Ken Rogoff, Harvard Economics Professor, former Chief Economist of the IMF
https://www.powerlineblog.com/archives/2025/04/ken-rogoff-our-dollar-your-problem.php"It is not easy being an economic conservative at most American universities. A 2023 Harvard Crimson poll found that only 3% of Harvard’s faculty identified as conservative, versus 45 percent liberal and 32 percent very liberal.
Earlier in my career I taught at Berkeley, where I was the only Republican in the entire economics department. I have been widely attacked by progressives for daring to think that while debt-financed stimulus can sometimes be a good thing, the benefits always need to be weighed off against the long-run costs. High public debt is not the veritable free lunch so many academics now think; the dollar’s position in the global monetary system gives some extra rope but not an infinite amount.
Believe it or not, even today, mine remains a distinct minority view. You can find endless articles in the top economics journals, not to mention the Financial Times and other newspapers, on how great it would be if the Federal Reserve seeded the economy with transfers or “helicopter money” which is one way to enjoy the supposed free lunch.
Incredibly, the risks of public debt have long become a virtually taboo subject among academic economists. When I tell top young researchers it might be a real problem now, they often intimate that this view is “so 1990s”. You would think public debt would be an active topic of research among young economists, but evidently not.

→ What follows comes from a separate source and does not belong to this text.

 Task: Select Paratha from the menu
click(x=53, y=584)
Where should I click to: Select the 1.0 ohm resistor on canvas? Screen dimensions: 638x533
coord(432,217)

If one looks at the paper titles and session titles at the American Economic Association meetings in 2024, the words “debt” or “deficits” do not appear in the top 25 words in paper or session titles, as Hoover economist Joshua Rauh shows in a Substack post.
Instead, leading words include race, gender, inequality, etc. This does not surprise me since despite being one of the top dozen most cited economists (in academic books and papers), I have never succeeded in getting a session on debt into the meetings, which are curated by officers of the American Economic Association. (I have been in sessions on other topics.) If the reader is wondering why so many economists don’t care about public debt anymore, it is basically because there is a widespread belief that ultra-low interest rates will last
forever, with the high real (inflation) interest rates of the past few years marking but an
“aberration” that will eventually disappear like waking up from a bad dream.
Of course, if the government does not need to make any interest payments to keep its debt to income ratio constant, there is never going to be any pressure, and debt can just keep going up forever. And anyone who argues otherwise is labelled an “austerian” who fails to understand that the government could make many things free if only it had the courage to issue more debt. How inconvenient it must be stimulus fans that interest payments on US debt have nearly tripled over the past few years, and are now reaching a trillion dollars per year.
My own professional work has always emphasized the need to look at very long data sets, a century or more, before reaching the conclusion that “this time is different” And anyone looking at long cycles in debt and interest rates would never, ever, buy into the notion that the government can just keep running up debt forever with no cost. This is not an argument against stimulus or tax cuts; it is just that one cannot deny the long-run costs.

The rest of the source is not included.